* [WHAT THE TASK ASKS] Present every line of the items below as a Markdown table with the columns "Row" and "Line", numbering the rows in order and leaving out blank lines.

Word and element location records
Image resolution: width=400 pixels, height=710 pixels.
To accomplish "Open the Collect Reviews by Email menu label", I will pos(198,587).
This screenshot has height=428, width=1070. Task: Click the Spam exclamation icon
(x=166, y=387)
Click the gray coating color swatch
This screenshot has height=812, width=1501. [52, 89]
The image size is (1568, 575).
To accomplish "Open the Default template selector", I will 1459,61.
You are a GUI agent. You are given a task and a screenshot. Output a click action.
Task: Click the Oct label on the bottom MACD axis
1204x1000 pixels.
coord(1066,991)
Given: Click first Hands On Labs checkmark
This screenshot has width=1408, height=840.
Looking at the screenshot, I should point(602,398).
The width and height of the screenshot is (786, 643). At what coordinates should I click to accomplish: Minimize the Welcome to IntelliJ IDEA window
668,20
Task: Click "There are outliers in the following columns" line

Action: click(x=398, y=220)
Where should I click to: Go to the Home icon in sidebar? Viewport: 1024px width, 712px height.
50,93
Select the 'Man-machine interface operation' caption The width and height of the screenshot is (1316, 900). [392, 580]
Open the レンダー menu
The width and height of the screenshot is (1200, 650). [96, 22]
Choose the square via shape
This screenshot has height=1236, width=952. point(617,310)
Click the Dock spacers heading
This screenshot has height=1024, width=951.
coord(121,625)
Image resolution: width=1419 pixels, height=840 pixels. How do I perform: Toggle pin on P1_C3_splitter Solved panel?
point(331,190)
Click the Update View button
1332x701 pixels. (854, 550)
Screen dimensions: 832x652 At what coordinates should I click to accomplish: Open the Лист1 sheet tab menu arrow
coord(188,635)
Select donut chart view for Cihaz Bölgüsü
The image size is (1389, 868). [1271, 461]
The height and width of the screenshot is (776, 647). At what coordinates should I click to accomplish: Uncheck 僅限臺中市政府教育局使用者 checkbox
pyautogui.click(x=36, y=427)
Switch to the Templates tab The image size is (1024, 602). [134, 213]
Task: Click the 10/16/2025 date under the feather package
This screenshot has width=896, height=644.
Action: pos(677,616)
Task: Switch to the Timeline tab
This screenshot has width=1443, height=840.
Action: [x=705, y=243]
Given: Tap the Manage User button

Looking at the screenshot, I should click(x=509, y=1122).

* [SOLUTION TO THIS EXERCISE]
| Row | Line |
|---|---|
| 1 | Image resolution: width=400 pixels, height=710 pixels. |
| 2 | To accomplish "Open the Collect Reviews by Email menu label", I will pos(198,587). |
| 3 | This screenshot has height=428, width=1070. Task: Click the Spam exclamation icon |
| 4 | (x=166, y=387) |
| 5 | Click the gray coating color swatch |
| 6 | This screenshot has height=812, width=1501. [52, 89] |
| 7 | The image size is (1568, 575). |
| 8 | To accomplish "Open the Default template selector", I will 1459,61. |
| 9 | You are a GUI agent. You are given a task and a screenshot. Output a click action. |
| 10 | Task: Click the Oct label on the bottom MACD axis |
| 11 | 1204x1000 pixels. |
| 12 | coord(1066,991) |
| 13 | Given: Click first Hands On Labs checkmark |
| 14 | This screenshot has width=1408, height=840. |
| 15 | Looking at the screenshot, I should point(602,398). |
| 16 | The width and height of the screenshot is (786, 643). At what coordinates should I click to accomplish: Minimize the Welcome to IntelliJ IDEA window |
| 17 | 668,20 |
| 18 | Task: Click "There are outliers in the following columns" line |
| 19 | Action: click(x=398, y=220) |
| 20 | Where should I click to: Go to the Home icon in sidebar? Viewport: 1024px width, 712px height. |
| 21 | 50,93 |
| 22 | Select the 'Man-machine interface operation' caption The width and height of the screenshot is (1316, 900). [392, 580] |
| 23 | Open the レンダー menu |
| 24 | The width and height of the screenshot is (1200, 650). [96, 22] |
| 25 | Choose the square via shape |
| 26 | This screenshot has height=1236, width=952. point(617,310) |
| 27 | Click the Dock spacers heading |
| 28 | This screenshot has height=1024, width=951. |
| 29 | coord(121,625) |
| 30 | Image resolution: width=1419 pixels, height=840 pixels. How do I perform: Toggle pin on P1_C3_splitter Solved panel? |
| 31 | point(331,190) |
| 32 | Click the Update View button |
| 33 | 1332x701 pixels. (854, 550) |
| 34 | Screen dimensions: 832x652 At what coordinates should I click to accomplish: Open the Лист1 sheet tab menu arrow |
| 35 | coord(188,635) |
| 36 | Select donut chart view for Cihaz Bölgüsü |
| 37 | The image size is (1389, 868). [1271, 461] |
| 38 | The height and width of the screenshot is (776, 647). At what coordinates should I click to accomplish: Uncheck 僅限臺中市政府教育局使用者 checkbox |
| 39 | pyautogui.click(x=36, y=427) |
| 40 | Switch to the Templates tab The image size is (1024, 602). [134, 213] |
| 41 | Task: Click the 10/16/2025 date under the feather package |
| 42 | This screenshot has width=896, height=644. |
| 43 | Action: pos(677,616) |
| 44 | Task: Switch to the Timeline tab |
| 45 | This screenshot has width=1443, height=840. |
| 46 | Action: [x=705, y=243] |
| 47 | Given: Tap the Manage User button |
| 48 | Looking at the screenshot, I should click(x=509, y=1122). |